For the investor, a too-high purchase price for the stock of an excellent company

can undo the effects of a subsequaent decade of favorable business developments.

1

Warren Buffett 3.png

Warren Buffett

The financial value of the common shares of a company is also referred to as the fair value or fair price, and represents the maximum price you should pay for the shares, based on their expected financial return. Ideally, you should only buy the shares when the market price is lower than the fair price. The greater the discount from the fair price, the greater the factor of safety against overpaying. 

The fair share price of any company is somewhat subjective, because it depends on other investors' expectations with respect to the company's future financial success. While there are several different methods for estimating the fair price of common shares, in my opinion, the most useful approach is based on the axiom that the fair price of anything is equal to the price that buyers are willing to pay, whether it be for a house, a used car, or the common shares of a public company.  

The financial value of a common share depends in part, on the company's earnings per share. While it is true that many other factors, besides earnings, affect share prices, it is conventional practice to use the price to earnings (P/E) ratio when comparing the financial value of shares with their historical values or among different companies. In particular, it is helpful to know the range in P/E ratios that a company's shares have experienced in the past, since this can provide a reasonably good indication of the range in P/E ratios that can be expected in the future.  

 

Conveniently, Value Line Investment Services (VLIS) provides historic data on both the prices and the annual earnings for the companies included in their coverage universe. For example, the prices and annual earnings are shown, as indicated,  on the following extract from the VLIS report for Sun Life Financial services, dated May 3, 2024:   

Excerpt from VLIS Report for SLF.png

​The highest and lowest price investors paid per share of Sun Life Financial (SLF) each year from 2013 up to May, 2024 are highlighted near the top of the report, as indicated above. This share price data, along with the annual earnings per share have been copied in the following table. The highest and lowest price to earnings ratios were calculated for each year using the respective values, and the results are presented in last two lines of the table. 

Hi and Low Prices SLF.png

As shown, the highest P/E ratios in recent years (2019 to the end of 2023) ranged from 10.7 (in 2021) to 16.2 (in 2020). Based on these values, it is reasonable to expect that the highest probable P/E ratio that can be expected to the end of 2024 will be about 15. Since the VLIS analyst expects that SLF's earnings to the end of 2024 will be $6.85, it can be expected that the maximum price for the shares to the end of 2024 will be about $103 (15 x $6.84).

 

Similarly, the lowest P/E ratios in recent years (2019 to the end of 2023) ranged from 8.3 (in 2021) to 11.4 (in 2023). Based on these values, it is reasonable to expect that the lowest probable P/E ratio that can be expected to the end of 2024 will be about 10. if the earnings to the end of 2024 are $6.85, then the lowest price for the shares to the end of 2024 would be about $69 (10 x $6.84).​The estimated average or fair price for the shares to the end of 2024 is therefore calculated to be $86 [($69 + $103) / 2 ].

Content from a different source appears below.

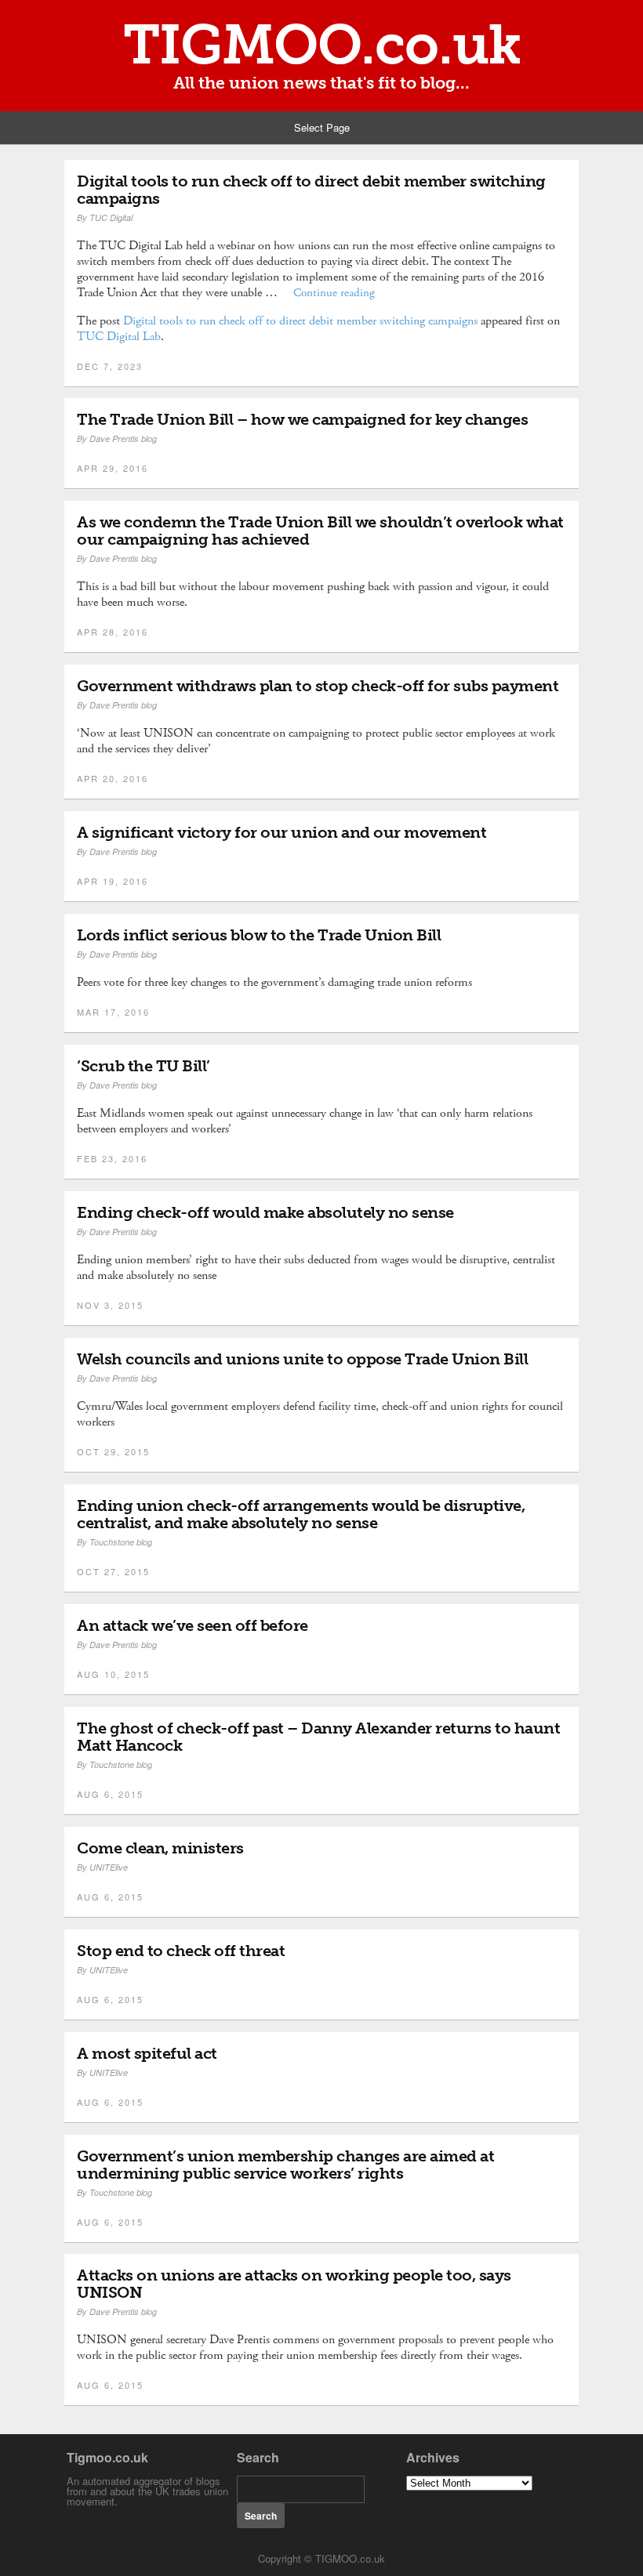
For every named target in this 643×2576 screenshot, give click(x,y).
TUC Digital (111, 217)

​In summary, by the end of 2024, the market price for a common share of SLF can be expected to fall somewhere between $69 and $103, with an estimated average or fair price of $86. Of course, unforseen events could occur that could have a positive or negative effect on SLF's business, so that the share price may fall outside the expected range before the end of 2024. Nevertheless, based on the foregoing analysis, I would consider buying the shares anytime the price falls significantly lower than the fair value of $86.

Finally, you should note that, as we have seen, there is considerable room for judgement in the choice of the values used for the calculations. For this reason, you should always check your results with those of other trustworthy sources.  There are good reasons why it is called the art, not the science, of investing. 

1. Attributed to Warren Buffett. Source unknown.